PIPPIN (PIPPIN) has experienced a sharp 20.1% decline in the past 24 hours, plummeting to $0.684 as of 10:22 AM UTC on February 27, 2026. The cryptocurrency’s market capitalization has contracted by $165.4 million to $682.2 million, dropping its rank to #88 among digital assets.
The sell-off comes just one day after PIPPIN reached its all-time high of $0.897 on February 26, 2026, at 3:35 PM UTC. The token has now retreated 23.4% from that peak, with the 24-hour low touching $0.674.
Trading volume surged to $73.1 million over the past day, indicating significant liquidation activity as holders rushed to exit positions. The token showed continued weakness in the past hour, declining an additional 0.23%.
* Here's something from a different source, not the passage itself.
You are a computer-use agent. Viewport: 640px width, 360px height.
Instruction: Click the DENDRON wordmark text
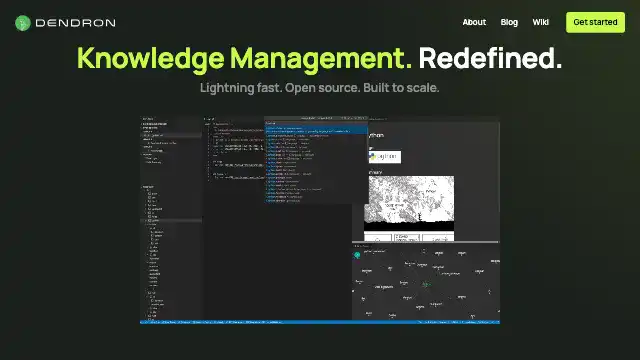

PIPPIN’s market capitalization fell 19.5% in 24 hours, dropping from approximately $847.6 million to $682.2 million. With 999.9 million tokens in circulation out of a maximum supply of 1 billion, the token maintains nearly full circulation.
The fully diluted valuation currently stands at $682.2 million, closely aligned with the market cap due to the high circulating supply ratio.
Despite the sharp 24-hour decline, PIPPIN has maintained strong performance over longer timeframes. The token is up 38.7% over the past seven days and has gained 34% over the past 30 days, suggesting the recent rally may have been overextended.
From its all-time low of $0.0055 recorded on December 30, 2024, PIPPIN remains up an extraordinary 12,293%, highlighting the token’s volatile price history.
The rapid reversal from all-time highs typically signals profit-taking by early investors or a breakdown in bullish momentum. The 20% single-day decline meets the technical definition of a crash in cryptocurrency markets.
Traders should monitor the $0.674 level, which served as today’s low and may act as near-term support. A break below this level could accelerate selling pressure, while a bounce might indicate bargain hunters entering the market.
The elevated trading volume of $73.1 million suggests this is a significant market event rather than low-liquidity price action, making the move more meaningful for technical analysis.